[Stored data entries]
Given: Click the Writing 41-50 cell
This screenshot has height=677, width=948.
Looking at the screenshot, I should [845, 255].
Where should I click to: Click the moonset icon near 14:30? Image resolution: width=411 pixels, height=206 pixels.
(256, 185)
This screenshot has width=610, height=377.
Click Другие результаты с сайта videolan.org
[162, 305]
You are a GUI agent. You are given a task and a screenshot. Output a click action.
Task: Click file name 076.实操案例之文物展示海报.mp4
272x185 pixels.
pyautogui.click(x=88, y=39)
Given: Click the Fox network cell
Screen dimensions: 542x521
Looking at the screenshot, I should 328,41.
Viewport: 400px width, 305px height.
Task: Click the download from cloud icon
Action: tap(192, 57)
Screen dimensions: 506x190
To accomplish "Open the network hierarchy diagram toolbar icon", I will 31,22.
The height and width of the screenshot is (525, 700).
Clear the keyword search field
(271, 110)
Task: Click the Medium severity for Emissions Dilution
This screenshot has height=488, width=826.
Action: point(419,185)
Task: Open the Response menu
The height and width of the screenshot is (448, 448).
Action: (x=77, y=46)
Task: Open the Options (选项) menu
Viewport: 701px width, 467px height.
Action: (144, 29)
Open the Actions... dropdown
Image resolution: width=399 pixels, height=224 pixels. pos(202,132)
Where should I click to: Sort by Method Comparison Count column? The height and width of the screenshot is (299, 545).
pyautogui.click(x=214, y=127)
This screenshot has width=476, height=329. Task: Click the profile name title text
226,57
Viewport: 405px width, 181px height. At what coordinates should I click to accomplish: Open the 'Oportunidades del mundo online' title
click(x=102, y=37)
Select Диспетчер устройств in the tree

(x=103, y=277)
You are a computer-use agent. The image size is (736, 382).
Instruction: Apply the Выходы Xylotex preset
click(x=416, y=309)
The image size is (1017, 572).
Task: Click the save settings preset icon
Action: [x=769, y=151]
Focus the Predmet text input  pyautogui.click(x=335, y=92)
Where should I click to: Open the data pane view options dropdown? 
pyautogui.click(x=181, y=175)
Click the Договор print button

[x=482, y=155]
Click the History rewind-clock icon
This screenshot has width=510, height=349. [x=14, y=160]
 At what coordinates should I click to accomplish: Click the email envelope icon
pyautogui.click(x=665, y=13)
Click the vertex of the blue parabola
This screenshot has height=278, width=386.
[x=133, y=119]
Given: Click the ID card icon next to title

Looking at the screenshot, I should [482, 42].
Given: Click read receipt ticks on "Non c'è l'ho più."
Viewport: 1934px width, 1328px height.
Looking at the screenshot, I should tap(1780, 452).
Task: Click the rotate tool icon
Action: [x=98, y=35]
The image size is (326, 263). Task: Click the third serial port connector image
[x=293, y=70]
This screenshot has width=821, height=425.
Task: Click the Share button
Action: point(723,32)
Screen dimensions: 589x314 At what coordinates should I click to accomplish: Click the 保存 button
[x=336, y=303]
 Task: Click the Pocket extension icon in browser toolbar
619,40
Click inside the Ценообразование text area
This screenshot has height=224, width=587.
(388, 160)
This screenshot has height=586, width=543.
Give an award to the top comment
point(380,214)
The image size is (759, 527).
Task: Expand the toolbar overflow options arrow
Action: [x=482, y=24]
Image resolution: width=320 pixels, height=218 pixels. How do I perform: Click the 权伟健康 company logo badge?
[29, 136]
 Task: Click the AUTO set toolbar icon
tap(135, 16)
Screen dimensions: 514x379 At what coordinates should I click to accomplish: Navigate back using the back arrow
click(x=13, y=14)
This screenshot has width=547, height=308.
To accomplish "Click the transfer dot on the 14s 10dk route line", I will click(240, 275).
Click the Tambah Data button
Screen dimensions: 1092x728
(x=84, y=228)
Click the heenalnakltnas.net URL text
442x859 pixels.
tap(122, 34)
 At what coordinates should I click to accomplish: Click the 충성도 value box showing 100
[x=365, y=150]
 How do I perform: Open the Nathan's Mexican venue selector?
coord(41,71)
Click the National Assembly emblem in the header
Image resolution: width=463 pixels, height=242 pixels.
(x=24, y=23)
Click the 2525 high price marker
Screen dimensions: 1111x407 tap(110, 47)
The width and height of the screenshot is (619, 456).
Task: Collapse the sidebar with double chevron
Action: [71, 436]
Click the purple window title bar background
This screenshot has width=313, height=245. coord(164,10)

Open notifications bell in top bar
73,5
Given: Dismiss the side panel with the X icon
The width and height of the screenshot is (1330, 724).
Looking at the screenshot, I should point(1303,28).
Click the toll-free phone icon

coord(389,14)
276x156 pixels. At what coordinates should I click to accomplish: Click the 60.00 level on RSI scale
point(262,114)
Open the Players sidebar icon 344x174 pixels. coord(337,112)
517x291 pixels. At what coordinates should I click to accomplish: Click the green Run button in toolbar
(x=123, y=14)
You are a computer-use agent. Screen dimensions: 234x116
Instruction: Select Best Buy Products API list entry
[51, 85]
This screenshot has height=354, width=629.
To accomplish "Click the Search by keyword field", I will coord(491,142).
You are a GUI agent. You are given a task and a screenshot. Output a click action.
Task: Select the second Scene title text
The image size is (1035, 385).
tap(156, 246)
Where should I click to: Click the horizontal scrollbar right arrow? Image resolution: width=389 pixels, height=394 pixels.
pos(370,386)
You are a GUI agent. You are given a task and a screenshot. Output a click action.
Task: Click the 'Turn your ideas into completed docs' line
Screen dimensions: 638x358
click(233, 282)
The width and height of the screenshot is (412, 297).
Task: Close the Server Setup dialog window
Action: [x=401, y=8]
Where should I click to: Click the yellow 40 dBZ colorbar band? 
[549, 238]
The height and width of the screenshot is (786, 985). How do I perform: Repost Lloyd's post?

_Task description_:
Reproduce only the lines running from the one that contains "The image size is (1035, 385)." to the last line of the records.

_Written solution_:
The image size is (1035, 385).
tap(156, 246)
Where should I click to: Click the horizontal scrollbar right arrow? Image resolution: width=389 pixels, height=394 pixels.
pos(370,386)
You are a GUI agent. You are given a task and a screenshot. Output a click action.
Task: Click the 'Turn your ideas into completed docs' line
Screen dimensions: 638x358
click(233, 282)
The width and height of the screenshot is (412, 297).
Task: Close the Server Setup dialog window
Action: [x=401, y=8]
Where should I click to: Click the yellow 40 dBZ colorbar band? 
[549, 238]
The height and width of the screenshot is (786, 985). How do I perform: Repost Lloyd's post?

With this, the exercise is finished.